> TASK ITEM: The reply is to be the lines from the one with "Open Ruth Merewyn Greenwood lawyer profile" through the last line of the records below, each retyped exactly, with pictures left out.

(Screenshot grounding data)
########
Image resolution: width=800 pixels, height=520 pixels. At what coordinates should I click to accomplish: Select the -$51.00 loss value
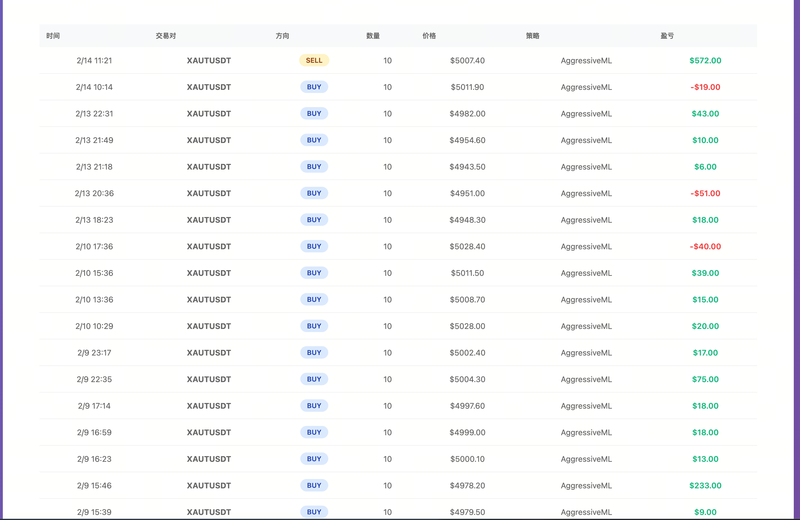click(705, 193)

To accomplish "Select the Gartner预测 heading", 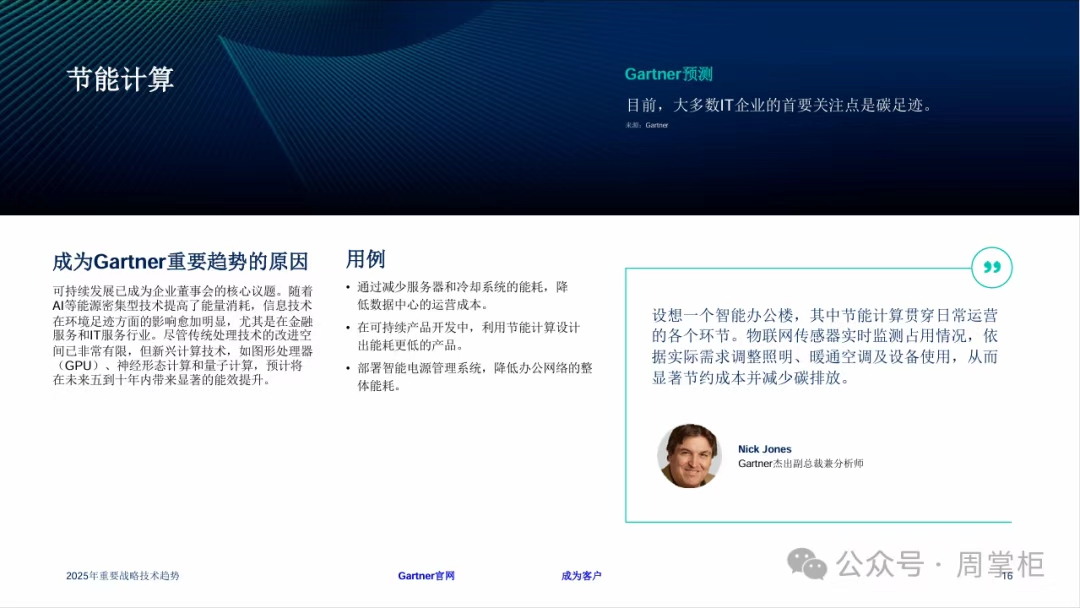I will (x=668, y=74).
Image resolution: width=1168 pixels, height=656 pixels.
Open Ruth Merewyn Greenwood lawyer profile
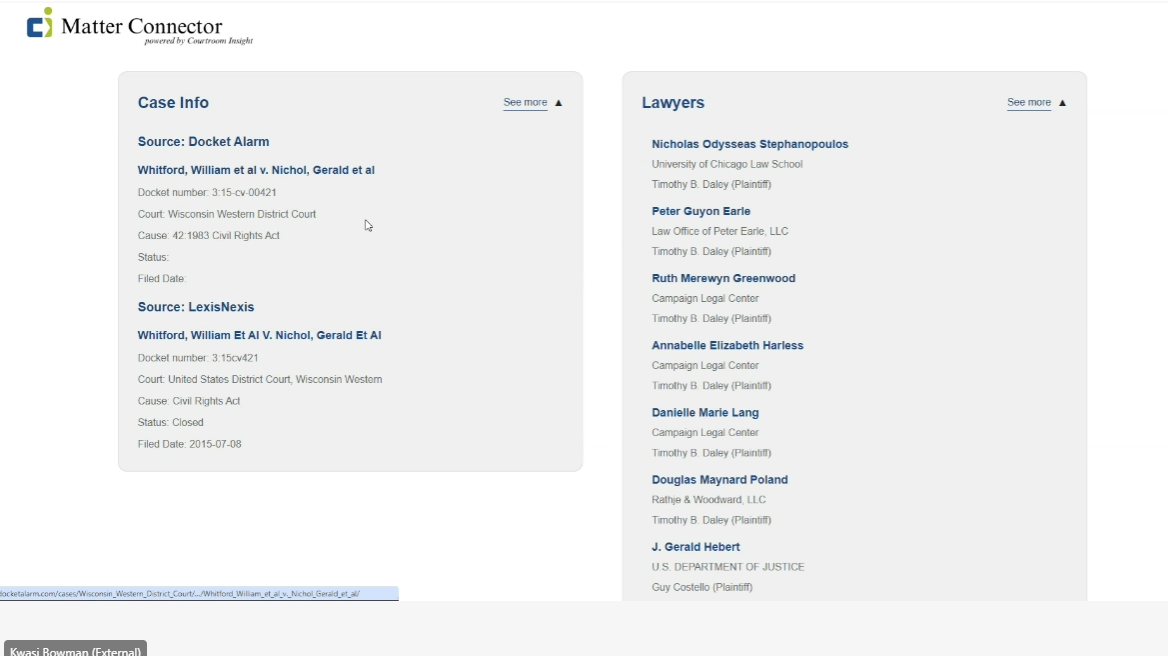click(723, 278)
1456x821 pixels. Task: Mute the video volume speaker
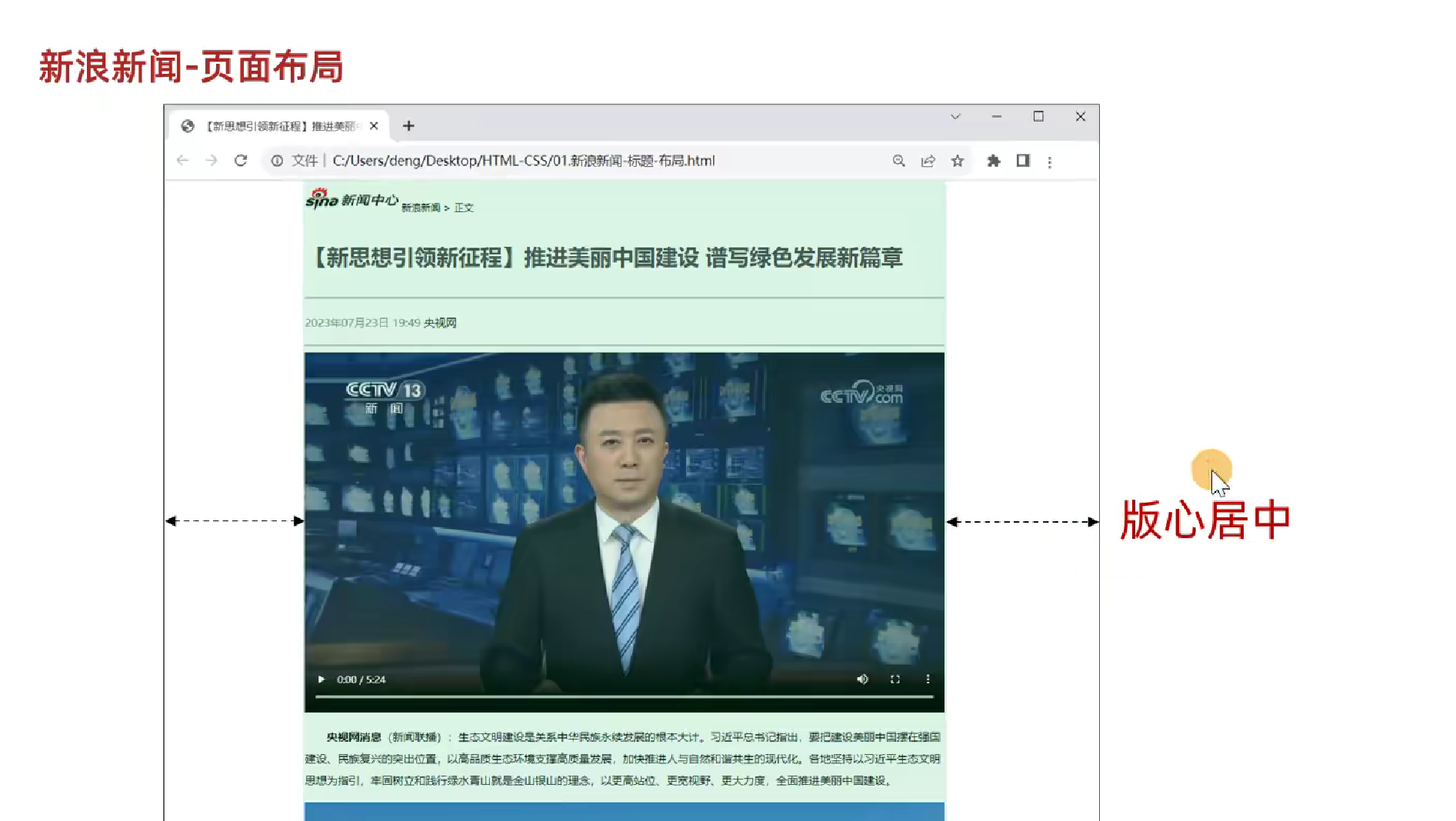click(862, 680)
########
> WRITTEN ANSWER:
Open Ruth Merewyn Greenwood lawyer profile
click(723, 278)
1456x821 pixels. Task: Mute the video volume speaker
click(862, 680)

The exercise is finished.